_Request 1_
Reproduce the part of the dataset items that starts with the line containing "Given: Click the" and runs through the end of the entries, keeping both ends.

_Text excerpt_
start

The paper [62] describes the method of modeling the hysteresis of the magnetization curve using SPICE, with the diode models built into this program and a set of controlled sources. This model has a complex structure, but it also allows modeling the inductor characteristics in terms of the core saturation.

In order to analyze the properties of the ferromagnetic material used to build the core of the inductor or transformer, models of the magnetization curve are used. Such models are the subject of many papers [63,64]. One type of literature model uses the laws of quantum mechanics. These are the most complex models, which require complete information on the material used. Additionally, they are described by complex mathematical formulas, which are difficult to implement in software [65]. Another type are physical models using non-linear formulas describing the relationships between such physical quantities as magnetic force and magnetic flux density [65].

end

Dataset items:
start

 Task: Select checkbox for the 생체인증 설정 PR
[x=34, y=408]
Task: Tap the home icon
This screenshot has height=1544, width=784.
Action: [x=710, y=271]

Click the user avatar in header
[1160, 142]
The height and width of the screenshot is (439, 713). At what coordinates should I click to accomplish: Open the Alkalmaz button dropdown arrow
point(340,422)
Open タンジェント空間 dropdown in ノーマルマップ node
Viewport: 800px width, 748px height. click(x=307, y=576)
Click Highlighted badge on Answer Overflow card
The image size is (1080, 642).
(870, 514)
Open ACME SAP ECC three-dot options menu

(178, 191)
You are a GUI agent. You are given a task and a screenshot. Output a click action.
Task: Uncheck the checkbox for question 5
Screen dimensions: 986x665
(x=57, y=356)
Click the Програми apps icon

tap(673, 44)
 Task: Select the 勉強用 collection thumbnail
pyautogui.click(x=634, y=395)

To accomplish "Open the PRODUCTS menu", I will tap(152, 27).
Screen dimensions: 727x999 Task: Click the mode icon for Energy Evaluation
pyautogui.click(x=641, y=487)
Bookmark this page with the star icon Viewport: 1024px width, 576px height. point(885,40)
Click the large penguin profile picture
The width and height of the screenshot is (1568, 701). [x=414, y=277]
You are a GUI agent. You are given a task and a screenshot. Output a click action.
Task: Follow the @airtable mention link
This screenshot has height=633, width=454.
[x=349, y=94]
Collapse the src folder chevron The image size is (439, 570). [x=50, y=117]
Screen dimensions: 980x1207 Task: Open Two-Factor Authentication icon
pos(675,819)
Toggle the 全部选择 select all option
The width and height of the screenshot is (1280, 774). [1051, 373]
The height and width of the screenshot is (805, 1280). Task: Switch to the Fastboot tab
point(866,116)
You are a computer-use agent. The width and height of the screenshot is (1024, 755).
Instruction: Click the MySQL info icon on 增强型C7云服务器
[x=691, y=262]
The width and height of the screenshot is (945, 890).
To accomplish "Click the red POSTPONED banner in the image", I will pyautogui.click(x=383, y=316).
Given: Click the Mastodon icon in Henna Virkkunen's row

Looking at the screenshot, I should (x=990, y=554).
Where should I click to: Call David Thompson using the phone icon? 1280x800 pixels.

end

_Request 2_
In the text on magnetization curve models, which type of model is described as the most complex?

_Expected answer 1_
Given: Click the Mastodon icon in Henna Virkkunen's row

Looking at the screenshot, I should (x=990, y=554).
Where should I click to: Call David Thompson using the phone icon? 1280x800 pixels.

_Expected answer 2_
Models that use the laws of quantum mechanics.